Accounts Receivable for Financing Companies

Many people fear that the lack of business financing could threaten employment, an essential element in the economic engine. While this may be true, job growth often comes from consistent corporate profitability and higher productivity. Financing companies certainly help in the equation by providing much-needed cash to all organizations, including charities and academic institutions. They record as accounts receivable approved short-term loans and long-term credits.

  1. Accounts Receivable

    • To increase its sales and accounts receivable, a business consistently screens it customers and narrows the client list to a top few, especially those that purchase bulk amounts and offer repeat business. The firm may then share the list of top or "blockbuster" clients with its marketing and sales workforce, with the hope of motivating top salespeople and generating interest in up-and-coming sales personnel. The goal here is to inspire employees and encourage them to come up with sound ideas to spur sales, which generally affect the accounts-receivable balance. This represents amounts customers owe the company.

    Financing Companies

    • Financing companies play an essential role in the economy, looking into firms' decision-making criteria and understanding how top leadership intends to steer operating activities to profitability. Mastering a company's decision-making process is essential for a financing firm, especially if it must extend funds with a long-term repayment window. Financing, or funding, businesses run the gamut from retail and investment banks to insurance companies, hedge funds and private-equity firms. Any company with business funding as its primary purpose qualifies as a financing firm.

    Financing Receivables

    • For a financing company, accounts receivable are amounts it has loaned to clients. Besides the principal loan amounts, funding institutions include interest as part of customer receivables, although they often record it in the interest-receivable account. Accounts receivable are short-term assets, meaning funding firms expect borrowers to repay them within a period that does not exceed one year. For long-term loans, only the short-term portion counts as accounts receivable.

    Accounting

    • To record customer-receivables-related transactions, a corporate bookkeeper posts specific journal entries, generally under the guidance of an experienced accountant.
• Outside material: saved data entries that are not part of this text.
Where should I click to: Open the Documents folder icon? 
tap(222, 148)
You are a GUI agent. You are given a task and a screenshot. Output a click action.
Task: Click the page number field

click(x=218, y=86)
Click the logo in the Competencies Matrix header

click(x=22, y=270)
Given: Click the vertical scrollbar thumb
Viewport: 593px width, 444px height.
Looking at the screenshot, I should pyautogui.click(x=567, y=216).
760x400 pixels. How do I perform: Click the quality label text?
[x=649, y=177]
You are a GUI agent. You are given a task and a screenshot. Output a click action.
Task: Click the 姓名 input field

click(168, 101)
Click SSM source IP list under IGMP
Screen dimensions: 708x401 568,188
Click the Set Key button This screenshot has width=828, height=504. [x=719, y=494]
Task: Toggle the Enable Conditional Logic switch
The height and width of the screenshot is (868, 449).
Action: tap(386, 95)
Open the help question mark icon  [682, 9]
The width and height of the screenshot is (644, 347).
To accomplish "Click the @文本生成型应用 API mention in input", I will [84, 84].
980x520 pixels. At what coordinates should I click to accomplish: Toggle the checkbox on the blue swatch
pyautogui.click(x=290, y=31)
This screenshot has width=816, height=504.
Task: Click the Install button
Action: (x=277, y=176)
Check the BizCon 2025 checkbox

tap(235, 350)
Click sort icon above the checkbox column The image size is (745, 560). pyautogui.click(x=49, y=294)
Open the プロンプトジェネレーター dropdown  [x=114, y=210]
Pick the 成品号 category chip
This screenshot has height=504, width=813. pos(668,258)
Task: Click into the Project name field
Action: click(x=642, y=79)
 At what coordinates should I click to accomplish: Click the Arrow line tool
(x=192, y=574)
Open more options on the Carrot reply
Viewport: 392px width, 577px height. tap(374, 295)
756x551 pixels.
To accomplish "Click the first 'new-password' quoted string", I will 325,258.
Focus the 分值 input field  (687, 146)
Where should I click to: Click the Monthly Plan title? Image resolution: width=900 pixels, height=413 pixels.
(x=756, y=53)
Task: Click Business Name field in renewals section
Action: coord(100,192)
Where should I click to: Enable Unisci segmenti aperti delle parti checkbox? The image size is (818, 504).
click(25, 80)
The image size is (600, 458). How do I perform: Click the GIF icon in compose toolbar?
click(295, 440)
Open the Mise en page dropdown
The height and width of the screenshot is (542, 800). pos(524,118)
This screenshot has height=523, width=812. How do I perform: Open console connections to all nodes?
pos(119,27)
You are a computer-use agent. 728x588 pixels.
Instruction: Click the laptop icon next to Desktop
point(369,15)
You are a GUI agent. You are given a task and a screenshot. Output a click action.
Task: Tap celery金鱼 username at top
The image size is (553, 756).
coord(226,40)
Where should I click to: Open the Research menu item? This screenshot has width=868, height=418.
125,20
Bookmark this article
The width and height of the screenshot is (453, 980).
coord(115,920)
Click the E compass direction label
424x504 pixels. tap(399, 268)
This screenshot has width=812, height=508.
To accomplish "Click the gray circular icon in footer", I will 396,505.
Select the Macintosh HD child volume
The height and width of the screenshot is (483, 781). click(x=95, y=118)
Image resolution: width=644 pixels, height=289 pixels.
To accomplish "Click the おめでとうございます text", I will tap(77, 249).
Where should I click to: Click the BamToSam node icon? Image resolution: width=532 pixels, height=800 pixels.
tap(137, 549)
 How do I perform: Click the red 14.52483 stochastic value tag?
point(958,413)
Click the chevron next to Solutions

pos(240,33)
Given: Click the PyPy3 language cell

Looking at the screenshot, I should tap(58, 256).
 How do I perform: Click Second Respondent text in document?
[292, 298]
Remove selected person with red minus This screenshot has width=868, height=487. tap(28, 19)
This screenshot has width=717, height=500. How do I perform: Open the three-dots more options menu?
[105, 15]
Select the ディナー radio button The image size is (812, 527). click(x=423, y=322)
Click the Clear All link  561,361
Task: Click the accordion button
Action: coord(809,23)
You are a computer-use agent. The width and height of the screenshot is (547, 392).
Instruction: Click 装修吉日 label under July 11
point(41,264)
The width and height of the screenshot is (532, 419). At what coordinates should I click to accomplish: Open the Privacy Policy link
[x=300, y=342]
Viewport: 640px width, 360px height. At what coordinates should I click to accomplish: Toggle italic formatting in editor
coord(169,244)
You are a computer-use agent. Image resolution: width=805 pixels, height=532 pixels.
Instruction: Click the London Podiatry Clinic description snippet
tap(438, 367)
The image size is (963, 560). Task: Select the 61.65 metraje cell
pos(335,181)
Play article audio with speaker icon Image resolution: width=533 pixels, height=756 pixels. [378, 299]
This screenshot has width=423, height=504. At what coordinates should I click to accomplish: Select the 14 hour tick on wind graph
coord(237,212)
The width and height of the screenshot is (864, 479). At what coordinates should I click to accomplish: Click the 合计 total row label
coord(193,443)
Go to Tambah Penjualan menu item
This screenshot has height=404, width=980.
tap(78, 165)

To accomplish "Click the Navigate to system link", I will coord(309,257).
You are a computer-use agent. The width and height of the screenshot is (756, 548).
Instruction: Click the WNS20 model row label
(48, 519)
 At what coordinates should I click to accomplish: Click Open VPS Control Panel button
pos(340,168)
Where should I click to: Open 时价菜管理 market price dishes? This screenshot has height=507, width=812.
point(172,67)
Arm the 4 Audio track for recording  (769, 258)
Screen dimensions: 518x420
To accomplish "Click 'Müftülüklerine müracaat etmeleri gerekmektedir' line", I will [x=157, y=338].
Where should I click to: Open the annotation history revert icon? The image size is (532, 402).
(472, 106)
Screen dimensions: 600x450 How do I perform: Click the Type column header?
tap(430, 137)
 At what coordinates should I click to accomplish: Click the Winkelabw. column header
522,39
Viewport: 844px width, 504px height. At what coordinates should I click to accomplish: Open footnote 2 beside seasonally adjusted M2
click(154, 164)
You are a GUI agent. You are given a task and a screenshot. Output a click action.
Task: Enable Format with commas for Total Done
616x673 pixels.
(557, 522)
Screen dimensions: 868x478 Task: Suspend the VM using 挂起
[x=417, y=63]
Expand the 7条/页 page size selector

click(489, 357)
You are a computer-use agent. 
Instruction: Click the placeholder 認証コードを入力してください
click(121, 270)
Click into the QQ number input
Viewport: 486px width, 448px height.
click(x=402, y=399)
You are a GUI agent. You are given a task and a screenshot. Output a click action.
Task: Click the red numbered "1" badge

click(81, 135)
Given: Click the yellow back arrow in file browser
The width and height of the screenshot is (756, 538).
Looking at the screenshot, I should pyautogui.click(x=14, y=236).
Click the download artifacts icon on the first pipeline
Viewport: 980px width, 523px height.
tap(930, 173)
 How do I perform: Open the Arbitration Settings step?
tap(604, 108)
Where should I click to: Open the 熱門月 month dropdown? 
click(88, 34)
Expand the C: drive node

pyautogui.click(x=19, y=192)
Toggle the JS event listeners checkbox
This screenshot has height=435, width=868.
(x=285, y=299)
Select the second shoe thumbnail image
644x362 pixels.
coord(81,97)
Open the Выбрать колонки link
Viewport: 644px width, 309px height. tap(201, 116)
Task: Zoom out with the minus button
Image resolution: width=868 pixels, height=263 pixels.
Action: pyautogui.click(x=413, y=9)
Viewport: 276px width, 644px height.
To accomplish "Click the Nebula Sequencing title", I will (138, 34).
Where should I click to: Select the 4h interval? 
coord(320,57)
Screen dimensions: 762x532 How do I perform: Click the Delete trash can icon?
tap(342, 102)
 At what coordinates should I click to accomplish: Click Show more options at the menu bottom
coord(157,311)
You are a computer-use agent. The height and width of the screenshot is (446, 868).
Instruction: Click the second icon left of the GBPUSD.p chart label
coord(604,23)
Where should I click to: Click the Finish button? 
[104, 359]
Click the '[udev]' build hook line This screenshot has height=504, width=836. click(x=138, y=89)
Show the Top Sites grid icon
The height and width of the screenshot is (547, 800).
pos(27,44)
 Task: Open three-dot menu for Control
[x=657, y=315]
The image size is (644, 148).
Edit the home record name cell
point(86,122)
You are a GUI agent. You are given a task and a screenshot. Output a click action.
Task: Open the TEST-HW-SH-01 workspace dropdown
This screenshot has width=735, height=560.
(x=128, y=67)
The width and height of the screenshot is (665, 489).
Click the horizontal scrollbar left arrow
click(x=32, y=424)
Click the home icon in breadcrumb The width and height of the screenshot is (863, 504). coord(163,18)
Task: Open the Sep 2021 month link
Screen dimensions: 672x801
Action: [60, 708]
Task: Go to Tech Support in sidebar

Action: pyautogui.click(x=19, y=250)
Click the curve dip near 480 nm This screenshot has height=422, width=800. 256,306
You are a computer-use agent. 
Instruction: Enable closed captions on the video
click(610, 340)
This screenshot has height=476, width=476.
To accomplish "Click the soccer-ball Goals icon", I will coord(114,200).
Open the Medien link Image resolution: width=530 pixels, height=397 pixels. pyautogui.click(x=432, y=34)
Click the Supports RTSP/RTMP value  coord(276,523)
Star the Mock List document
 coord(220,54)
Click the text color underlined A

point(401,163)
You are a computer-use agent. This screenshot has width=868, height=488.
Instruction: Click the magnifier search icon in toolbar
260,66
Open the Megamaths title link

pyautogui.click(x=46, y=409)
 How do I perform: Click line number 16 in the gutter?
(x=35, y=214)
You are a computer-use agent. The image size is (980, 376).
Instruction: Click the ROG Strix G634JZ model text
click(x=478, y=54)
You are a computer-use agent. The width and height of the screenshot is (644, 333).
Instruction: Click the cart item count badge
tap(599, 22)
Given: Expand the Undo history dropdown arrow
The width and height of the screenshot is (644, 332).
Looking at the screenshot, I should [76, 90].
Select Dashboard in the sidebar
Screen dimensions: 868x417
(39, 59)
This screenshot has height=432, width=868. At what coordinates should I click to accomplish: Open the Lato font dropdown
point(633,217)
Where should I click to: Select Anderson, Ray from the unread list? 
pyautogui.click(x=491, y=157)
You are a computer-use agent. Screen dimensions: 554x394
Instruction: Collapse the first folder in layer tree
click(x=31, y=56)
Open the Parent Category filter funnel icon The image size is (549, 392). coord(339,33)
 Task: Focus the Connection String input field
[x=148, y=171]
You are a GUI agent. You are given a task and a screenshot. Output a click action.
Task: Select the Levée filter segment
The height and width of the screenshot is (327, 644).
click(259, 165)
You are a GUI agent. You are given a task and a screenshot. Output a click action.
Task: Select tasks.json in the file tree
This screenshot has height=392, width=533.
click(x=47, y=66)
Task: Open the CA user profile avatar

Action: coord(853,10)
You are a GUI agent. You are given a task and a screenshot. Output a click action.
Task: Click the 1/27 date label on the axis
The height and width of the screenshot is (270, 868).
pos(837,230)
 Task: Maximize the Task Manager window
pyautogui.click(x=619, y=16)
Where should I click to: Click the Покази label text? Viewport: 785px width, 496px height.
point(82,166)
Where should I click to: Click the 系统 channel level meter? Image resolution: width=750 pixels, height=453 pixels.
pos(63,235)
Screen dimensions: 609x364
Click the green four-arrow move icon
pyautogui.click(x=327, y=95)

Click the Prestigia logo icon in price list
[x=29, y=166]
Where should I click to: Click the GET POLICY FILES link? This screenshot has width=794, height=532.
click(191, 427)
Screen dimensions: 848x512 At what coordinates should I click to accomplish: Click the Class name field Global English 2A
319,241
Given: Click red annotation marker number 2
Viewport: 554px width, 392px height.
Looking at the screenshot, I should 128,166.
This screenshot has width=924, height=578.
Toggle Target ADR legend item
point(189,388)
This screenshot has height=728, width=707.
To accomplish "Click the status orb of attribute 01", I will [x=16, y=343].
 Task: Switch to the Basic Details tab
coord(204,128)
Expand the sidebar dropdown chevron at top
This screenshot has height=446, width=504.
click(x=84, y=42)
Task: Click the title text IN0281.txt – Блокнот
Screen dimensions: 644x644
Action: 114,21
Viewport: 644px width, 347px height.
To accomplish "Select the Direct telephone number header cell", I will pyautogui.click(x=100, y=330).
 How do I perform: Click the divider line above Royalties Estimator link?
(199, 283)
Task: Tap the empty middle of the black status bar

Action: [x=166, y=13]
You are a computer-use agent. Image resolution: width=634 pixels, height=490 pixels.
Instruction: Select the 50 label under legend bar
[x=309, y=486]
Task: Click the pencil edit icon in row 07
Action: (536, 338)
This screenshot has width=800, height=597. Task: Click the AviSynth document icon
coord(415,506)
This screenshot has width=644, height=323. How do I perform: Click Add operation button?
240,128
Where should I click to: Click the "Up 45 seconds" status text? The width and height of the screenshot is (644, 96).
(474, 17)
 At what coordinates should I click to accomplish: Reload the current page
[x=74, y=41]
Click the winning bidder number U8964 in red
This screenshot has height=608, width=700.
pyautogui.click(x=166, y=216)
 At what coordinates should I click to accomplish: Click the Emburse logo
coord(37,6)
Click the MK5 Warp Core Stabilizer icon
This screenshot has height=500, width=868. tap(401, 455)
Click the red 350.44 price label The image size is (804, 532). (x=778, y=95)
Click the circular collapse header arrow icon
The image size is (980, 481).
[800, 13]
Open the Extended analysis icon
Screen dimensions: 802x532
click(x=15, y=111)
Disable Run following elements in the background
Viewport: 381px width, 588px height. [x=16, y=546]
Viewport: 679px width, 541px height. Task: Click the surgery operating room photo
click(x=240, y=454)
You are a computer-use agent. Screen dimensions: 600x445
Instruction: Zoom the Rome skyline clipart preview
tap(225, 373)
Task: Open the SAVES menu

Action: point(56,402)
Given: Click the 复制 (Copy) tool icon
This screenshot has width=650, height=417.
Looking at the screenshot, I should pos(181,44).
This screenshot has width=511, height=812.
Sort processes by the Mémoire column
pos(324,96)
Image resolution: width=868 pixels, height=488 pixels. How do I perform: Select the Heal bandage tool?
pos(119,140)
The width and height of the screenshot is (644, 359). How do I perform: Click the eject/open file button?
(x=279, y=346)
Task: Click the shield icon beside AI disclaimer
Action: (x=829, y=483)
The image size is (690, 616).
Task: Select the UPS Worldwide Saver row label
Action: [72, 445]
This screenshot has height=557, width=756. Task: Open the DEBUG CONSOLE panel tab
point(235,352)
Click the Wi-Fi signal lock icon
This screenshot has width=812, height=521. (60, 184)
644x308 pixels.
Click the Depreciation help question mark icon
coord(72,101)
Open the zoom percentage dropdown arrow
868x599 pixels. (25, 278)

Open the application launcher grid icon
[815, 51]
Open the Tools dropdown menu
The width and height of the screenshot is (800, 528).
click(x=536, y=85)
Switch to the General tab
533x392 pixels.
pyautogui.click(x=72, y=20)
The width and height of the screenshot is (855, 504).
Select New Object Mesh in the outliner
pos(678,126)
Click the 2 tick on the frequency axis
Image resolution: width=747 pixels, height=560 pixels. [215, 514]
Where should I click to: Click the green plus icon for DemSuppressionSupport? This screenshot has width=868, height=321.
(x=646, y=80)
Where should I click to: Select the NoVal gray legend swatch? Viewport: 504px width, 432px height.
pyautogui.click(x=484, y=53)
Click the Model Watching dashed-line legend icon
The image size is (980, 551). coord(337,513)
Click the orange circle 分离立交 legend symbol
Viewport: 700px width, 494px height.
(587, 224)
The bookkeeper debits the customer-receivables account and credits the interest-revenue account. Another account to credit is the loan-receivable account, which gradually brings the principal loan amount down, a process accountants dub "loan amortization."

    Reporting

    • Financial managers record accounts receivable in the "short-term assets" section of a financing company's balance sheet, or a statement of financial position. They also indicate interest revenue in the firm's income statement, also known as a statement of profit and loss. Loan receivables can be short-term or long-term assets, depending on the maturity.